However, when it comes to the main topic of debate – yet again the euro crisis – we can see that the summit manifestly failed to deliver. Both Mr Van Rompuy and Mr Barroso spoke in this Chamber after the previous summit in June. They spoke about balancing solidarity with responsibility and described the results back then as ‘significant’. They said that these took Europe a few more steps down the road to recovery. Well, of course, over the summer it became clear that some key Member States had had second thoughts about what they agreed then, and the few small steps forward were overwhelmed by some pretty giant leaps backwards.

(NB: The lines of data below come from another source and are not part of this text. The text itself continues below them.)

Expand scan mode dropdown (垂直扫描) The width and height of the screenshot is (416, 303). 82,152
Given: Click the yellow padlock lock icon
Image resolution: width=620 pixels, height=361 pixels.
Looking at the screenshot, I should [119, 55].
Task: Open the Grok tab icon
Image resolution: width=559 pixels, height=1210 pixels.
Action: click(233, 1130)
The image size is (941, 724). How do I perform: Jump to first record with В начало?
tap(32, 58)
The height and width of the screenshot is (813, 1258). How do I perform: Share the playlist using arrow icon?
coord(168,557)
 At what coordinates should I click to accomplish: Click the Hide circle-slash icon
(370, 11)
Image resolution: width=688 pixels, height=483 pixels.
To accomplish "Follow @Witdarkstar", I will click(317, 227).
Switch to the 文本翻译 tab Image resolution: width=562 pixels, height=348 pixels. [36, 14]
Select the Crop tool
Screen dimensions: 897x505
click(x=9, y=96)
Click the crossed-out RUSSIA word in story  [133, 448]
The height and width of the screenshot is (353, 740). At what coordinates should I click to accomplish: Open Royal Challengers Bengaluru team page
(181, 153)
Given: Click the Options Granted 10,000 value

The only significance of that summit, with hindsight, was that it represented yet another missed opportunity. The window created by the actions of the ECB to enable political leaders to get ahead of the curve in reassuring the markets was lost then, and it is lost now. No amount of fudging over the timetable for the supervisory mechanisms or the carefully chosen words about mutual support can cover up for the fact that this summit simply backtracked on what had been agreed.
I have a lot of sympathy for both Mediterranean Europe and Northern Europe, but we cannot go on with this stalemate, with one side unwilling to hand over budgetary sovereignty and the other side unwilling to hand over its chequebook and its cash. It seems to me that, as Mr Verhofstadt observed, we now have no chance of making any headway towards a solution to the crisis before the elections in Germany. The problem that we face is quite simply one of leadership. To take a topical example that has been mentioned in this debate, when the EU was awarded this famous Nobel Prize, the bickering began immediately about who was going to collect the prize, who was going to make the speech and who was going to talk at the dinner. I started thinking about all of those political leaders and organisations who actually really deserved to collect that prize for delivering peace in Europe, for holding firm during the Cold War and for challenging the might of the Soviet Union. I thought about the contributions of General de Gaulle, President Reagan, Prime Ministers Kohl and Thatcher, NATO, and Pope Jean Paul II. No doubt everyone in this Chamber has some figure that they want to put forward as contributing to that list. It seems to me that they had one thing in common – they had political courage, the courage to stand firm, to take political risks and to make sacrifices for what they believed in.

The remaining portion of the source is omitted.